* [MATERIAL FOR THIS EXERCISE]:
★ ★ ★ ★ ★

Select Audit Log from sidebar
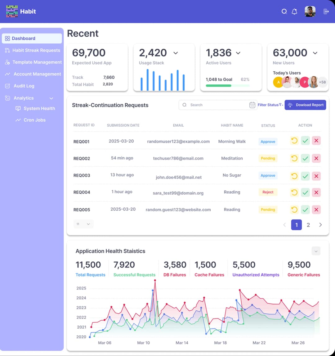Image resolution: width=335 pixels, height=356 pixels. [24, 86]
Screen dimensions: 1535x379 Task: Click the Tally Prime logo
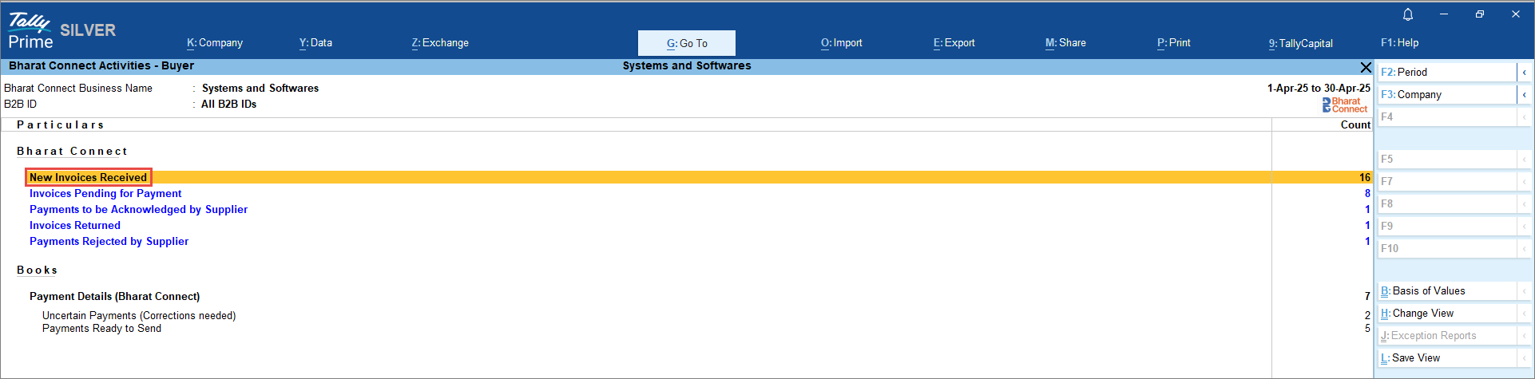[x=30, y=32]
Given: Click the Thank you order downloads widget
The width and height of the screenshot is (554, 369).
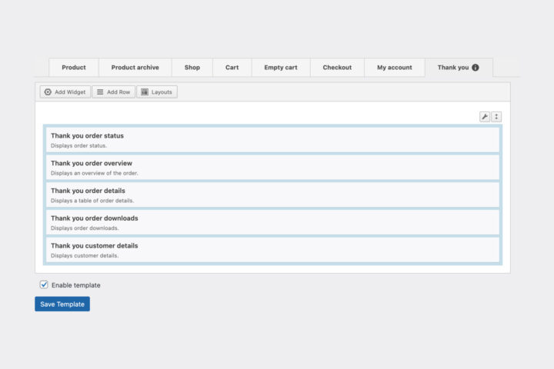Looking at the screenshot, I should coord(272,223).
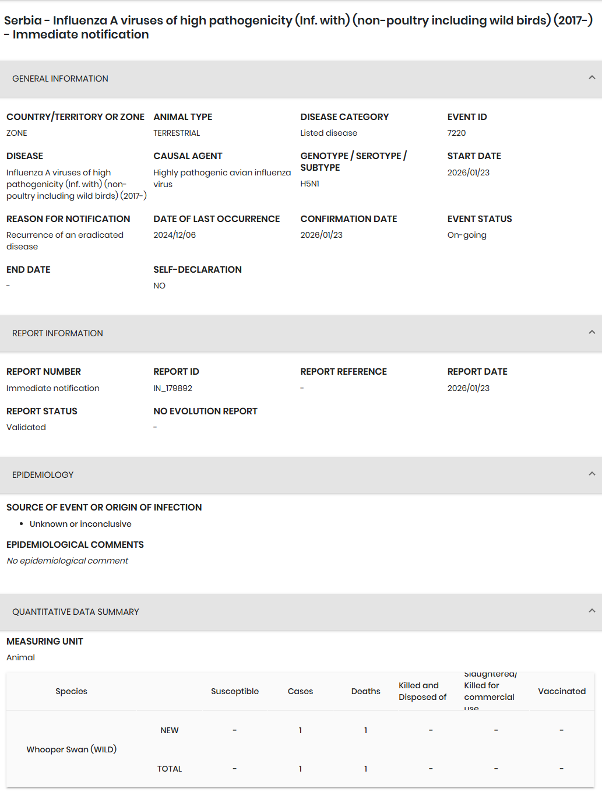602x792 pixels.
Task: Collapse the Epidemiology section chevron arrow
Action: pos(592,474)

★ ★ ★ ★ ★

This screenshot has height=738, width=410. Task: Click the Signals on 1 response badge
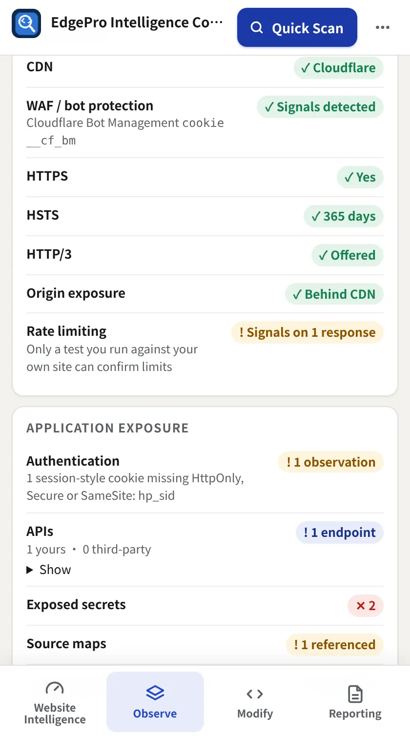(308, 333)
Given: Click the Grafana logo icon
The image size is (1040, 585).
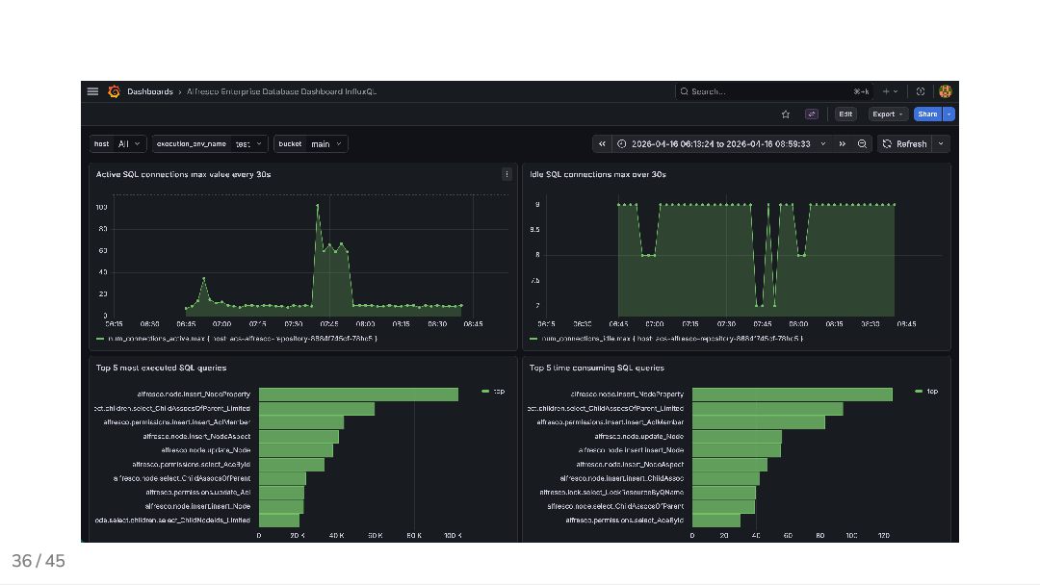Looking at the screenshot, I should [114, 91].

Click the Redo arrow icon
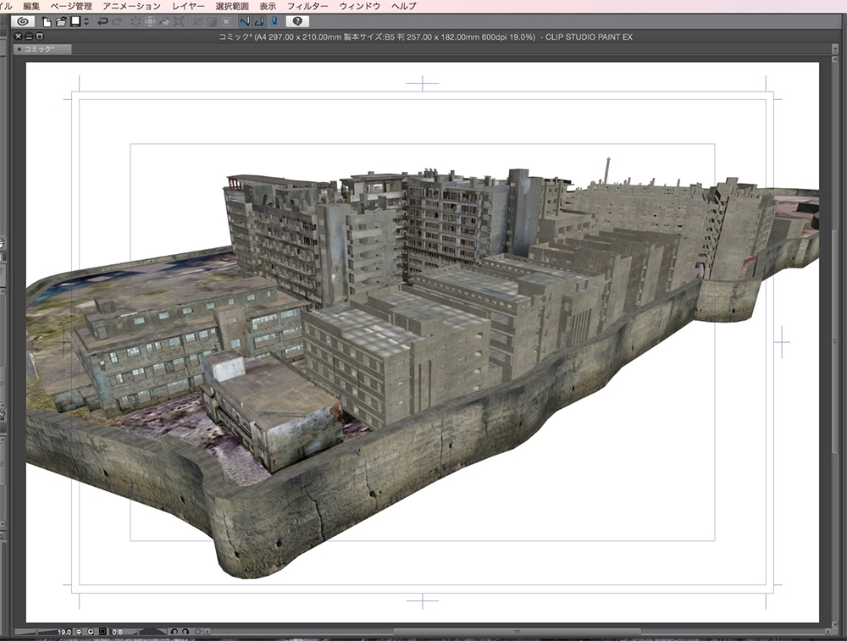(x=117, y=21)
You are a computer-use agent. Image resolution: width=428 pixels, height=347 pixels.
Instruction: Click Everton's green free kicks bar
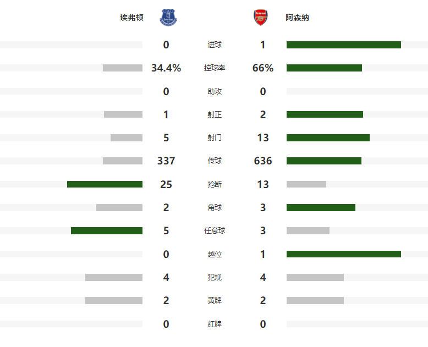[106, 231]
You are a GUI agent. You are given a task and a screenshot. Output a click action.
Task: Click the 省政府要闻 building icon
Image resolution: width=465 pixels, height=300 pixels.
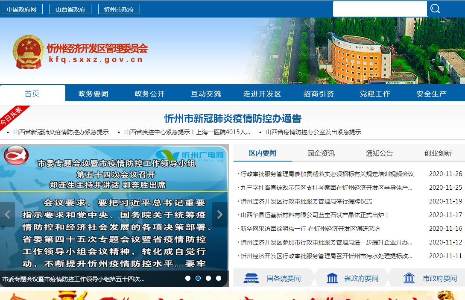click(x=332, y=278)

★ ★ ★ ★ ★

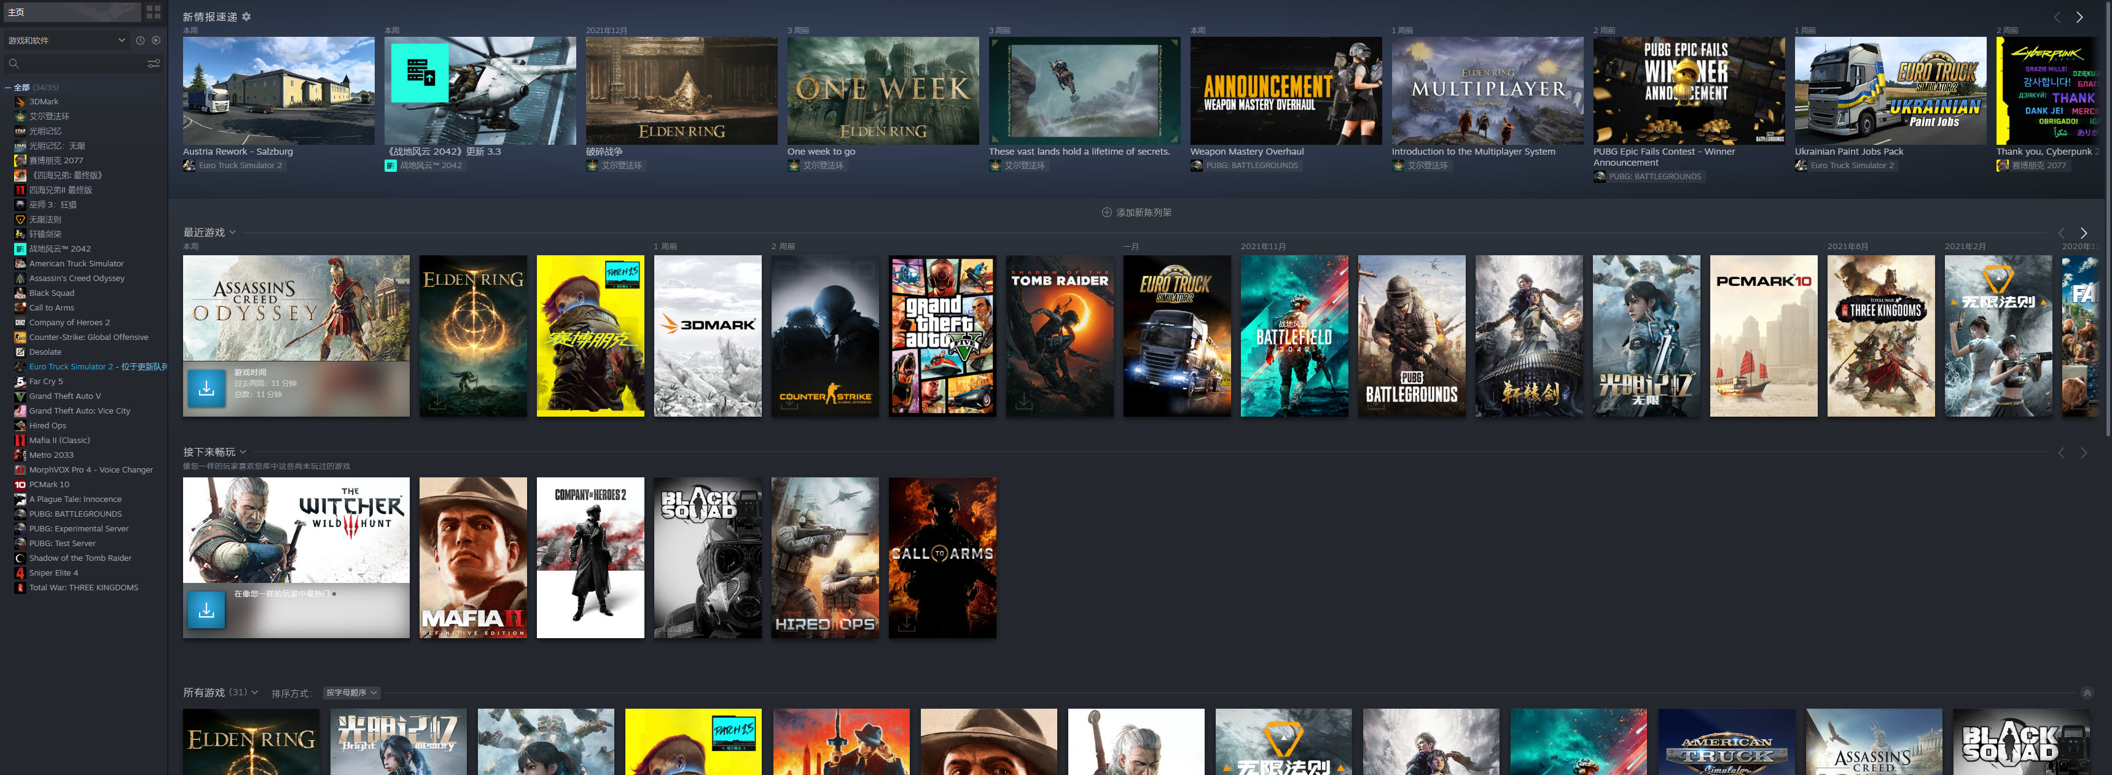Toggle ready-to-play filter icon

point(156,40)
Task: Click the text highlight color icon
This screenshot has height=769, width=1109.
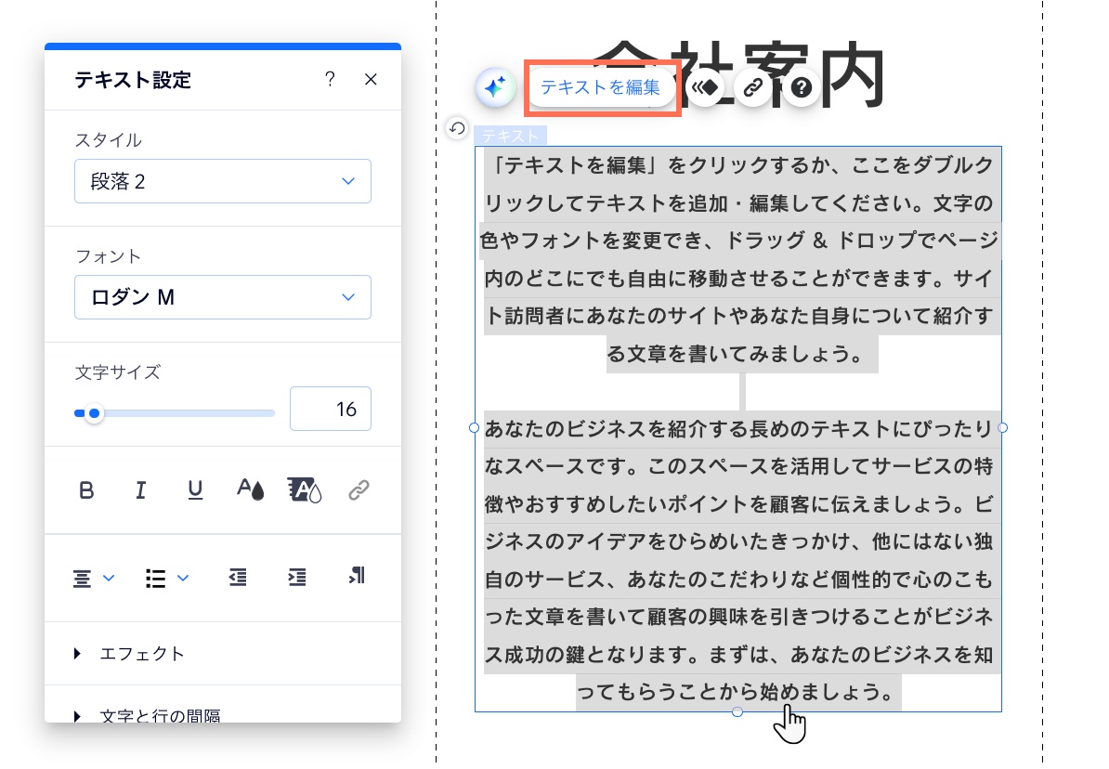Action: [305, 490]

★ ★ ★ ★ ★

* [TASK BRIEF]: Starting at the line that has "Select Audit Log from sidebar" and stopping after the line that has "Action: pos(592,474)", rewrite these lines of the listing with "widget" replaced by "panel" and all else unchanged. Leave the pictures out of the answer.

* [TASK RESULT]:
Select Audit Log from sidebar
Image resolution: width=335 pixels, height=356 pixels. [24, 86]
Screen dimensions: 1535x379 Task: Click the Tally Prime logo
[x=30, y=32]
Given: Click the Thank you order downloads panel
The width and height of the screenshot is (554, 369).
Looking at the screenshot, I should coord(272,223).
602x792 pixels.
Task: Collapse the Epidemiology section chevron arrow
Action: pos(592,474)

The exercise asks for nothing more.